(Stored records)
####################
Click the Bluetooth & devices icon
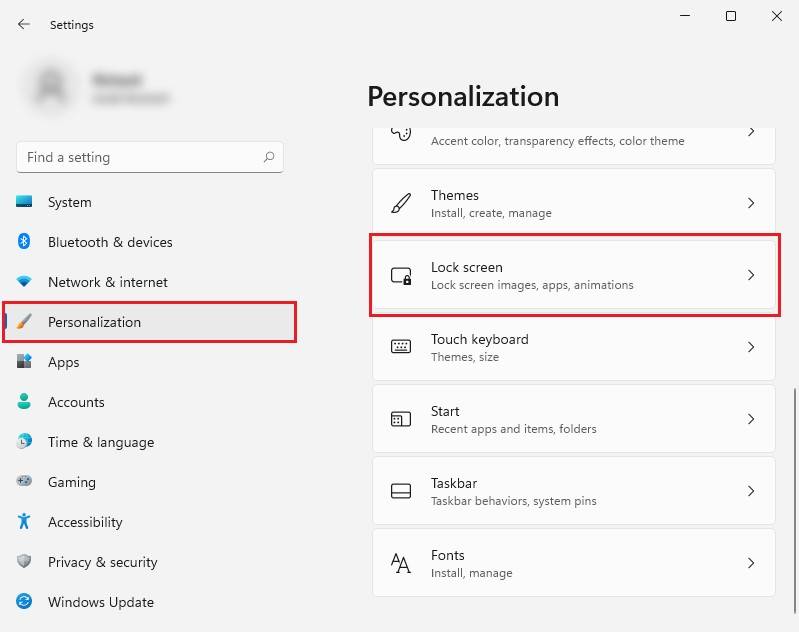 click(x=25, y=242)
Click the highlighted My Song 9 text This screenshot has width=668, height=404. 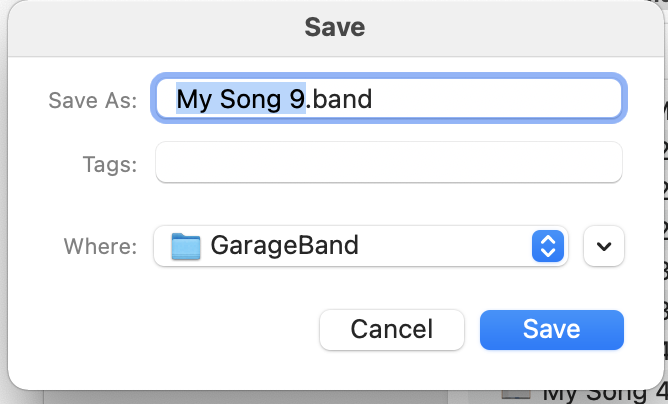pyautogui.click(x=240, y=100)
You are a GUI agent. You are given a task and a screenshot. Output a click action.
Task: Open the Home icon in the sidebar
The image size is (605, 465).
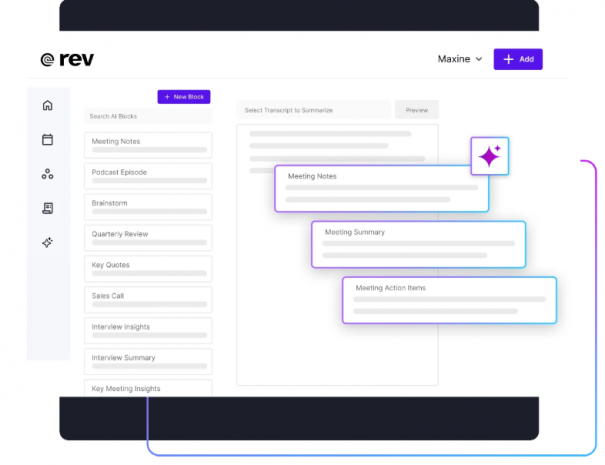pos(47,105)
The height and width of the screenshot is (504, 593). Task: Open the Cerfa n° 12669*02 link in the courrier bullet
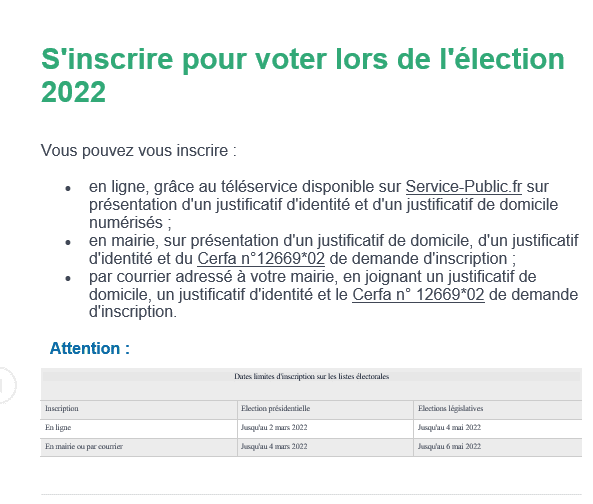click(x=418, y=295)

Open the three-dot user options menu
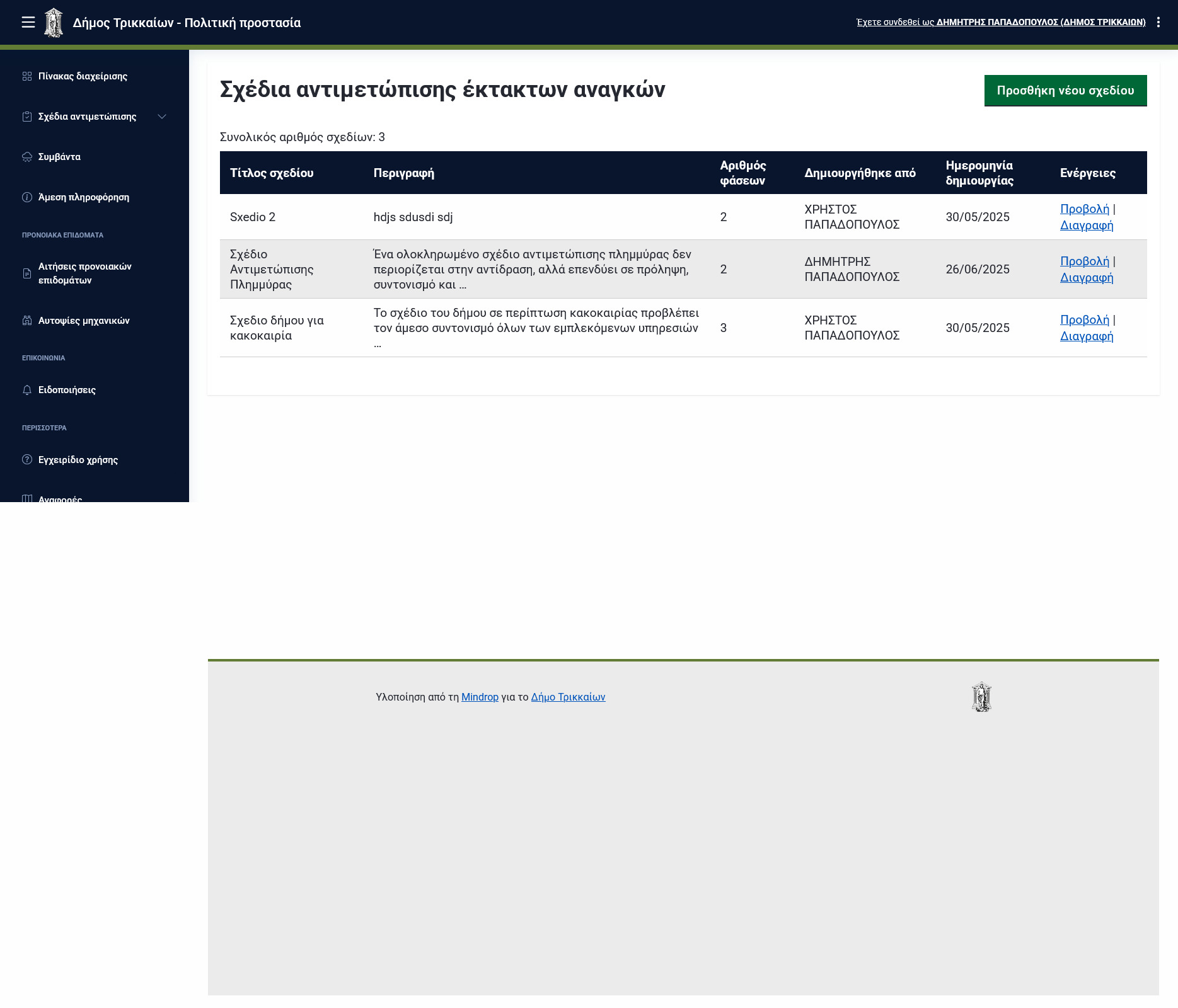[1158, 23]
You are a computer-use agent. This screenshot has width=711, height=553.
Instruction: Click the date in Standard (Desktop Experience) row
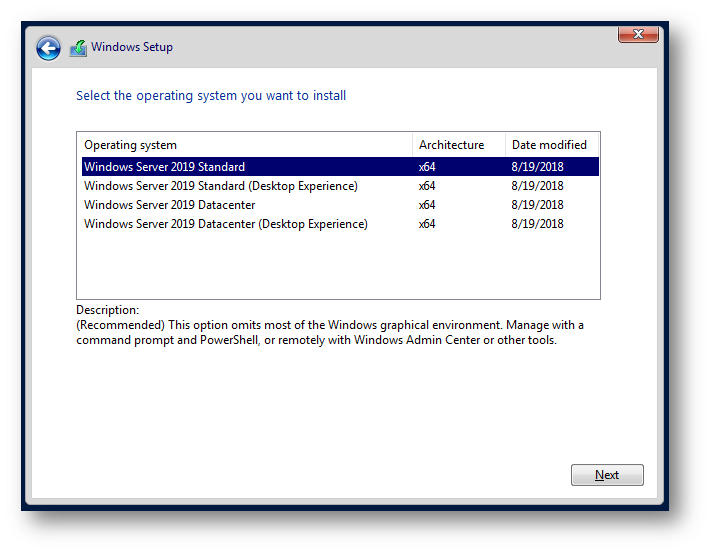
####################
Using the records above, copy exactly and only the lines from the line with "The image size is (605, 465)." through the end, both included; leave every picture out.

The image size is (605, 465).
pos(47,105)
The height and width of the screenshot is (504, 593). Task: Open the Cerfa n° 12669*02 link in the courrier bullet
click(x=418, y=295)

Open the three-dot user options menu
[1158, 23]
You are a computer-use agent. This screenshot has width=711, height=553.
Instruction: Click the date in Standard (Desktop Experience) row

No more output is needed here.